Residents first reported feral pig sightings around Aina Haina in 2016. But when the coronavirus pandemic hit, some members of the community started feeding kitchen scraps to the wild swine. The practice seemed to catch on, with people from other communities even driving to Aina Haina to feed the feral hogs. More pigs came down from the nearby mountains and made burrows in the hillsides, and the well-fed colonies multiplied.
“We need to get people to stop feeding the animals as it is causing other damage,” vice chair of the town board Steve Lipscomb told the Honolulu Civil Beat. “They think, ‘Oh, this poor animal needs my help,’ but they don’t consider the second and third-order effects.

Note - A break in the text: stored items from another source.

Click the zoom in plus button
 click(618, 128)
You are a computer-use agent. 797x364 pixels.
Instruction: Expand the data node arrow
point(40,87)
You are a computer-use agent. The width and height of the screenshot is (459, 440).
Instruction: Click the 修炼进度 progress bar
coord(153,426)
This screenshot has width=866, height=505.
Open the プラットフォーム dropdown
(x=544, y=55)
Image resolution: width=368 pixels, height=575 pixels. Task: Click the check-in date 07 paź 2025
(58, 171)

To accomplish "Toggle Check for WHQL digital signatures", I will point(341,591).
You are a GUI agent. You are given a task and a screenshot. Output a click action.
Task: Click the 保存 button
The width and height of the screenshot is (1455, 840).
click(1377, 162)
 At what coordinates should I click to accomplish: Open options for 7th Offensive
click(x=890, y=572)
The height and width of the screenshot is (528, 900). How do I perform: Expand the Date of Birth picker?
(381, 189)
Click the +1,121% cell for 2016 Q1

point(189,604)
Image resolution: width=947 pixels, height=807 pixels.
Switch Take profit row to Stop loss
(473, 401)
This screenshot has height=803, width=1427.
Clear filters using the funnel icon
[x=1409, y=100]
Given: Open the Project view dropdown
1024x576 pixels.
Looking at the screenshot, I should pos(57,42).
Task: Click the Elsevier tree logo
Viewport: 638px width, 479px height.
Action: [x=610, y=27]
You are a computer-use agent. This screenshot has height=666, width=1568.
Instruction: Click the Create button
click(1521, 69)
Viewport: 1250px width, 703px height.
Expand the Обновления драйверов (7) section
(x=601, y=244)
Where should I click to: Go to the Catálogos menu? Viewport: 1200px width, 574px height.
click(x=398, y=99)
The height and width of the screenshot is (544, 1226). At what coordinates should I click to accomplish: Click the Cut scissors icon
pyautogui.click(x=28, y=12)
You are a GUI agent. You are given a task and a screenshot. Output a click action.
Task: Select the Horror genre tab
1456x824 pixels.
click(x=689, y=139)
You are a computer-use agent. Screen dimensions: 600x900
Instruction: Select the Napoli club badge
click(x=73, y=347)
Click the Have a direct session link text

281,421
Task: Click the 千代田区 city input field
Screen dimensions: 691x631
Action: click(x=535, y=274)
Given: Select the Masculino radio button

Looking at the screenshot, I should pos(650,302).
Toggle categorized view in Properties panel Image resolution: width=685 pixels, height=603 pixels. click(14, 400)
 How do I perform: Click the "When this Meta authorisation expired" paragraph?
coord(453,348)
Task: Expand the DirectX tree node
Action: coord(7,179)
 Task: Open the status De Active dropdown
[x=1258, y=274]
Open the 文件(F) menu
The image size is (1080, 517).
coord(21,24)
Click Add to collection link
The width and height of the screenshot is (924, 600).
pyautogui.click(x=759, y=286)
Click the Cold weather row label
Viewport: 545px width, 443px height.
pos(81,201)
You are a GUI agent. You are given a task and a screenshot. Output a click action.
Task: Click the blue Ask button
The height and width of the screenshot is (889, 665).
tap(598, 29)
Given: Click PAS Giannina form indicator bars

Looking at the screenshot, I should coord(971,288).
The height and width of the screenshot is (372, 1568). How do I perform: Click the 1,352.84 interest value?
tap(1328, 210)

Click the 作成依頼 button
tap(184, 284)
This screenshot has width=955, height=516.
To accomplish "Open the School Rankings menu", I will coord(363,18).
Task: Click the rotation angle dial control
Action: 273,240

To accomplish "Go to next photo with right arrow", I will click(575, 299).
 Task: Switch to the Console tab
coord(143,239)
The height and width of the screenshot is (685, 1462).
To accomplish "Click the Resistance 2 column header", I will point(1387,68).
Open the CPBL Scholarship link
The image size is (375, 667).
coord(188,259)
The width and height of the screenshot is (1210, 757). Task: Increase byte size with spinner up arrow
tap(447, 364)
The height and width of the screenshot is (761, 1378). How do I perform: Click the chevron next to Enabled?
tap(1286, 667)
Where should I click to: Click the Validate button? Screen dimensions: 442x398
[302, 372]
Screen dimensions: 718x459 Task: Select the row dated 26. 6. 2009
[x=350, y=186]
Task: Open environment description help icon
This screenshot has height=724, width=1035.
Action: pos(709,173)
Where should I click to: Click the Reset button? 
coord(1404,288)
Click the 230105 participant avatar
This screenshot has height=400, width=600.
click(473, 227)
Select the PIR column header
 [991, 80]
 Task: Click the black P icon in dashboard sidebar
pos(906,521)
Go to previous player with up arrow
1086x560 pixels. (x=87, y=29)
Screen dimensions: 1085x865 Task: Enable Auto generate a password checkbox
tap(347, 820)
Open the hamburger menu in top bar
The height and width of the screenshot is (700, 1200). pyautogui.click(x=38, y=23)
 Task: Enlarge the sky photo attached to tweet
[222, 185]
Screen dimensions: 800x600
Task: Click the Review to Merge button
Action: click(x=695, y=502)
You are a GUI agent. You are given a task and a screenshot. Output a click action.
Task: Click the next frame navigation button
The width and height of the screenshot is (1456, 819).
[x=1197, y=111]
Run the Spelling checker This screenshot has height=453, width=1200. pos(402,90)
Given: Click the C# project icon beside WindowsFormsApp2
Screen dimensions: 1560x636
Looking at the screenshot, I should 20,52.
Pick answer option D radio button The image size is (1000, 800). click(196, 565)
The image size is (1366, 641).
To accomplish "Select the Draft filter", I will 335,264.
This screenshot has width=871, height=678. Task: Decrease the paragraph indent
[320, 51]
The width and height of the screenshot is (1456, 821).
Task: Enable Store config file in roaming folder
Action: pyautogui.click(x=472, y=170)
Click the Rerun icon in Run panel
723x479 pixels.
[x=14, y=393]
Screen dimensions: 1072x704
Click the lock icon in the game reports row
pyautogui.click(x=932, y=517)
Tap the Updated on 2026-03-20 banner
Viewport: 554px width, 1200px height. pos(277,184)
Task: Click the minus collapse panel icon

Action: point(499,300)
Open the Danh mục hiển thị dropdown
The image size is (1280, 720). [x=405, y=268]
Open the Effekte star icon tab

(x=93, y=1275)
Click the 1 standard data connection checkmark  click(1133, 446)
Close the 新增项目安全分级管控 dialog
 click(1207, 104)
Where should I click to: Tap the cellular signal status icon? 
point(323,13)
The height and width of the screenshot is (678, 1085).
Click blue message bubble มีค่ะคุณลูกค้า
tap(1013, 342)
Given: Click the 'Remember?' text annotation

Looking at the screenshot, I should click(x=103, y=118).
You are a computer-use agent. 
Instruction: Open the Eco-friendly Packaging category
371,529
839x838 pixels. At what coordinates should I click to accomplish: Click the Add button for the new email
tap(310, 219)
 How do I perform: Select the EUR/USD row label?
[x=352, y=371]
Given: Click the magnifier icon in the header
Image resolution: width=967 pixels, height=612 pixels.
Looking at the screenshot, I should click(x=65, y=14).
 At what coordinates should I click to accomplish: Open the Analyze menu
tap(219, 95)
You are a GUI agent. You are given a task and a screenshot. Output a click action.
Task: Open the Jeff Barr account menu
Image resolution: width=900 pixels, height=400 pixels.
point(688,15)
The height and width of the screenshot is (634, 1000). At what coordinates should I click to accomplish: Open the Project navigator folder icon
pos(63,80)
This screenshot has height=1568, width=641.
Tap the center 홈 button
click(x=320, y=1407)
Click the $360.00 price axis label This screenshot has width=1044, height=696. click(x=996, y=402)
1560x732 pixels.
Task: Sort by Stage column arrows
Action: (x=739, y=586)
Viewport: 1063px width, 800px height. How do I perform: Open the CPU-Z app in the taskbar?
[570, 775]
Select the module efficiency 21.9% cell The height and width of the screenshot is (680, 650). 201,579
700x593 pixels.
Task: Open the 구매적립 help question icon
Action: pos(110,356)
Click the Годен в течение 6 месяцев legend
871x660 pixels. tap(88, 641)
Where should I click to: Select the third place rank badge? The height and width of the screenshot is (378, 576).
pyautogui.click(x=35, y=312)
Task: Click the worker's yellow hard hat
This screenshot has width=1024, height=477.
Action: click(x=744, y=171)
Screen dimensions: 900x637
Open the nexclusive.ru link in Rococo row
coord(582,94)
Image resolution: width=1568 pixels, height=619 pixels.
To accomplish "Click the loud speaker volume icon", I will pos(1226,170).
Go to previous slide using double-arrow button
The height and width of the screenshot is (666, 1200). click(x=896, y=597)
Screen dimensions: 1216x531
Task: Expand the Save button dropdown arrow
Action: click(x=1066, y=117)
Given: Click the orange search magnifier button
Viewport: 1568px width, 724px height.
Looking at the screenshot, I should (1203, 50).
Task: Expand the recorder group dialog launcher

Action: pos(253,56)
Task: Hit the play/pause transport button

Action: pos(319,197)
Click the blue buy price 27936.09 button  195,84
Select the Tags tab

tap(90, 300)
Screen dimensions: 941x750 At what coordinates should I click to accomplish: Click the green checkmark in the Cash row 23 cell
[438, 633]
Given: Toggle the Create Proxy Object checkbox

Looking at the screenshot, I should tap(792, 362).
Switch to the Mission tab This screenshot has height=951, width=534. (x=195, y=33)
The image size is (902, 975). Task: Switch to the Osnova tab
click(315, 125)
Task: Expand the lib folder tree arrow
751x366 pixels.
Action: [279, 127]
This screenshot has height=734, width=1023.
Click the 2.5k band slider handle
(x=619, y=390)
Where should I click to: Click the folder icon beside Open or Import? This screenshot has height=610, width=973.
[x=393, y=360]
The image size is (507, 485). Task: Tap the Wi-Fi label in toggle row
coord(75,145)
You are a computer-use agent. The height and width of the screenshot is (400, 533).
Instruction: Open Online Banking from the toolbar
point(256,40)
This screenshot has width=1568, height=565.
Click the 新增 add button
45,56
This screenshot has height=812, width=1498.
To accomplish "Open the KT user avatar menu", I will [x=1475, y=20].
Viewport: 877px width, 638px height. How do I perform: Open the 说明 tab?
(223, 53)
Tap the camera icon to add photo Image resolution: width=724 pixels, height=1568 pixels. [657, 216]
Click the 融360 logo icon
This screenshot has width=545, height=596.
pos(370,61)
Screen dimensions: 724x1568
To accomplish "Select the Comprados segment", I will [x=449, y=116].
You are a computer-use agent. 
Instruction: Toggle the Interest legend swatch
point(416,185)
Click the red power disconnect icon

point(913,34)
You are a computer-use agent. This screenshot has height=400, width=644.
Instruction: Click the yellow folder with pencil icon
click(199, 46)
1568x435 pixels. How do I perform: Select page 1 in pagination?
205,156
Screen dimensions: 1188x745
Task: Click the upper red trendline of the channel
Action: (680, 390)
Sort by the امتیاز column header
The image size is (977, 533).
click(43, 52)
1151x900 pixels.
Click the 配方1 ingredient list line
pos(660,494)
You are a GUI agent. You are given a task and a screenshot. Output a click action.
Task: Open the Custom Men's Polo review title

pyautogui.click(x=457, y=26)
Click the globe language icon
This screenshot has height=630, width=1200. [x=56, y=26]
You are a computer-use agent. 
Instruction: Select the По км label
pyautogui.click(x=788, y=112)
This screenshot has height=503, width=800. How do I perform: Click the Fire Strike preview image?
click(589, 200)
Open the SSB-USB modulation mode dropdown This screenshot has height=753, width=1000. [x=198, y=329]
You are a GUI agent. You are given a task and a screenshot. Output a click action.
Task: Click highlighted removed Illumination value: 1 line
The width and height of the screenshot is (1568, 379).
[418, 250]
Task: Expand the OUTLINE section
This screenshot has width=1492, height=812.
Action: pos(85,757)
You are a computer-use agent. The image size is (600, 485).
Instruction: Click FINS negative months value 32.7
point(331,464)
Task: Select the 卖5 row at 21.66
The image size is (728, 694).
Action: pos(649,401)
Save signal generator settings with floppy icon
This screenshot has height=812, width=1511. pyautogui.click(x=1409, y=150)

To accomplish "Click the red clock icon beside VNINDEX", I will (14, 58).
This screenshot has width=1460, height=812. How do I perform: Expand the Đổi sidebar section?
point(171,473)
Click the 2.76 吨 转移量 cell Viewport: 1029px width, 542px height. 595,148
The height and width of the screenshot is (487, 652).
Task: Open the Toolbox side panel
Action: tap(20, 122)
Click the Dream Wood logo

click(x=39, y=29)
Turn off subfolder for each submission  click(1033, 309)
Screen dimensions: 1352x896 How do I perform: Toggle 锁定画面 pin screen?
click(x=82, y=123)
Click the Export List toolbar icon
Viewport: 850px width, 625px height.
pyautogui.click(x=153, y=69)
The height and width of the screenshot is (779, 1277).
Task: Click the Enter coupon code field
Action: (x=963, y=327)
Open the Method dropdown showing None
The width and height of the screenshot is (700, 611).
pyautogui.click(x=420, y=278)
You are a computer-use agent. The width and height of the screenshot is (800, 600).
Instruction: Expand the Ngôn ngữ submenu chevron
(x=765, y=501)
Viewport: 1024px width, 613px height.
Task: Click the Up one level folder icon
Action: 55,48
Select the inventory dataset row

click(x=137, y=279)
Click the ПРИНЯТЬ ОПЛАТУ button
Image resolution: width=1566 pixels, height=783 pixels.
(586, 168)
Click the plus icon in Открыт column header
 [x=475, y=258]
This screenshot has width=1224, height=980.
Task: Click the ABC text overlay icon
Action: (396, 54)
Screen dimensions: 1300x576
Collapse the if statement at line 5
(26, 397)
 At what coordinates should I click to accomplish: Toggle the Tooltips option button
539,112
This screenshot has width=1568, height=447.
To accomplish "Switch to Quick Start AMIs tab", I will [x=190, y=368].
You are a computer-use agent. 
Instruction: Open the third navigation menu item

Their simple act of kindness is having an effect on other people that they don’t recognize.”
According to Lipscomb, those unintended effects include erosion of the landscape, contamination of drinking water, foul fecal droppings, and the sounds of bellowing, snorting, and squealing in the night. There are also potential safety threats associated with Aina Haina’s recent pig proliferation. A 2013 study found that while incidents of unprovoked feral pig attacks are rare, they can happen, especially when an animal is wounded or protecting its young.
Feral pigs, or pua’a, have resided on all the major islands of the Hawaiian Archipelago since wayfaring Polynesians introduced them in the fourth century AD. They have played an important role in local cultural traditions and remain an important food source for many Hawaiians.
In rural Hawaii, feral pig hunting is common, but around Aina Haina, the Division of Forestry and Wildlife restricts hunting to weekends in only two areas where access is limited. So Lipscomb drafted a resolution to increase hunting times, ease hunting area access, and relax hunting restrictions. The resolution passed unanimously and will now be considered by municipal and state officials.